> Tasks and exercises:
**A)** Write out the stretch of the article on Robbie Keane's retirement from "ROI have only" through "but WORLD CLASS.....behave." again, substituting "teammate" for "team mate".
**B)** Based on the article on Robbie Keane's retirement, answer yes or no to each statement and quote the words that decide it: (i) Keane scored 67 goals for Ireland. (ii) Keane's international career lasted 20 years. (iii) Keane scored three times in the 2002 World Cup.
**C)** According to the article on Robbie Keane's retirement, who are the second, third and fourth highest scorers in Ireland's history?

> Source text:
THERE was an interesting exchange on Twitter last Wednesday in the aftermath of Robbie Keane’s decision to announce his retirement from international football.
After posting his tribute to the former Ireland captain, ‘trolls’ immediately undermined Jason McAteer for suggesting Keane was one of the few world class players Ireland has produced.
ROI have only had a few world class players Robbie Keane was one of them absolute pleasure to call you a team mate pic.twitter.com/NfFwGtNk34
— Jason MCATEER (@MCATEER4) August 24, 2016
@MCATEER4 your at the wind up here surely?? Very good player and great career but WORLD CLASS.....behave.
— Willie Campbell (@williec2811) August 24, 2016
@williec2811 Ireland against crap teams.v over rated by media.baffling that mcateer gets paid for a deluded opinion
— Niall Purcell (@purcelln421) August 24, 2016
@MCATEER4 @CelticRebelArmy we've had loads of world class players. Robbie wasn't one of them.
— Damien Hanley (@damien_hanley) August 24, 2016
To all the nuggets out there Robbie Keane is 5th all time European goal scorer at international level enough said
— Jason MCATEER (@MCATEER4) August 24, 2016
While there was a certain amount of validity in questioning whether Keane’s talents ever reached world class levels, the overall point wasn’t missed. That even on the day he pulled the curtain down on an 18-year international career, a certain level of disdain for the country’s record goalscorer, and caps holder, was evident.
It has been there for some time. Goals were his currency yet they continue to be devalued – one troll who went to social media war with McAteer expressed the view that so many of them came against ‘teams who were sh**e’.
That was the perception. Here is the evidence. Sixty-seven times Keane scored for Ireland; more than Frank Stapleton, Don Givens and Niall Quinn – the second, third and fourth highest scorers in the country’s history – combined.
That he also scored more goals than any other player in European Championship qualifying history shouldn’t be readily dismissed, either; nor the fact that he found the target on 44 occasions in qualification or finals games, including five times in major tournament play-offs, and three times in the 2002 World Cup.
If anything, the fact he was a regular punisher of Europe’s weaker sides – 15 of his goals came in qualifiers against San Marino, Andorra, Faroe Islands, Gibraltar, Malta – seems to have worked against him in the court of public opinion, from people who must have little or no memory of Ireland’s scoreless draw in Liechtenstein in 1995.“He did it against Germany, Holland, Spain,” McAteer said. And to that list you can add the following names: Yugoslavia, Sweden, Russia, Turkey, Italy, France, Iran, Saudi Arabia, Albania, Wales, Georgia, Cyprus, Israel, Macedonia, Estonia and Kazakhstan.

> Information provided:

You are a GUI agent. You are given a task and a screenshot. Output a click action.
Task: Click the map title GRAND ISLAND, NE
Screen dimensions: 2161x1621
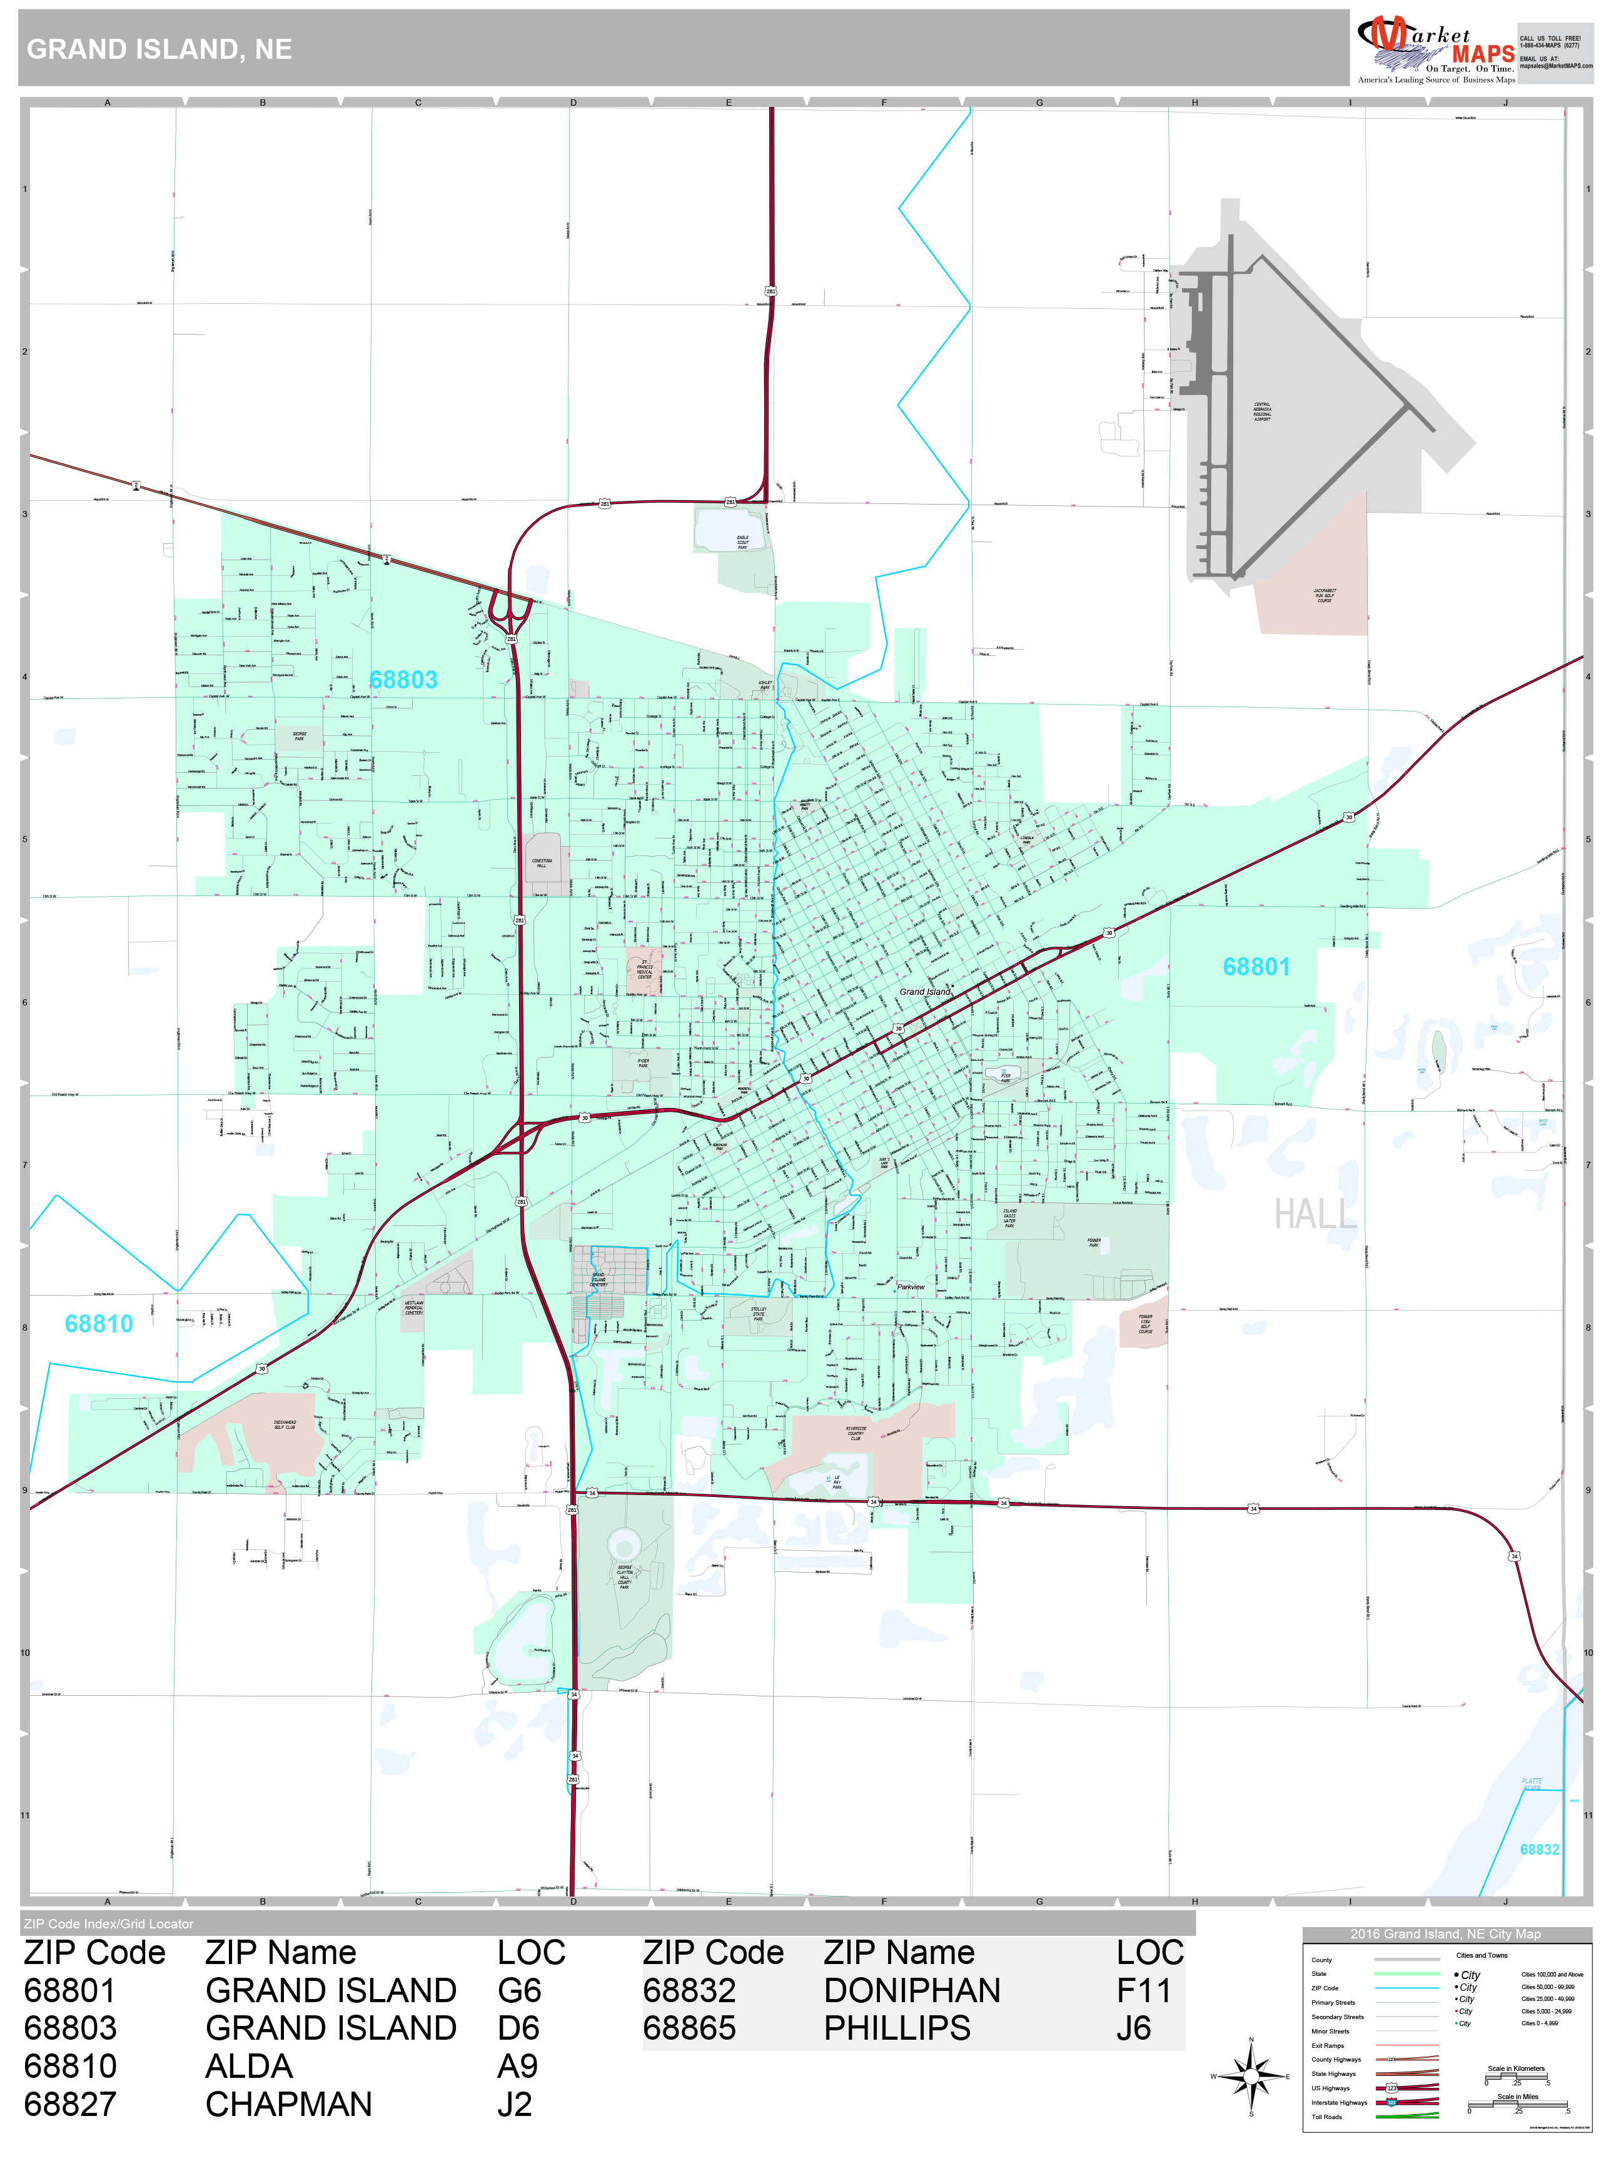[x=159, y=50]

> List of solutions:
**A)**
ROI have only had a few world class players Robbie Keane was one of them absolute pleasure to call you a teammate pic.twitter.com/NfFwGtNk34
— Jason MCATEER (@MCATEER4) August 24, 2016
@MCATEER4 your at the wind up here surely?? Very good player and great career but WORLD CLASS.....behave.

**B)**
(i) Yes: "Sixty-seven times Keane scored for Ireland"
(ii) No: "an 18-year international career"
(iii) Yes: "three times in the 2002 World Cup"

**C)** Frank Stapleton, Don Givens and Niall Quinn.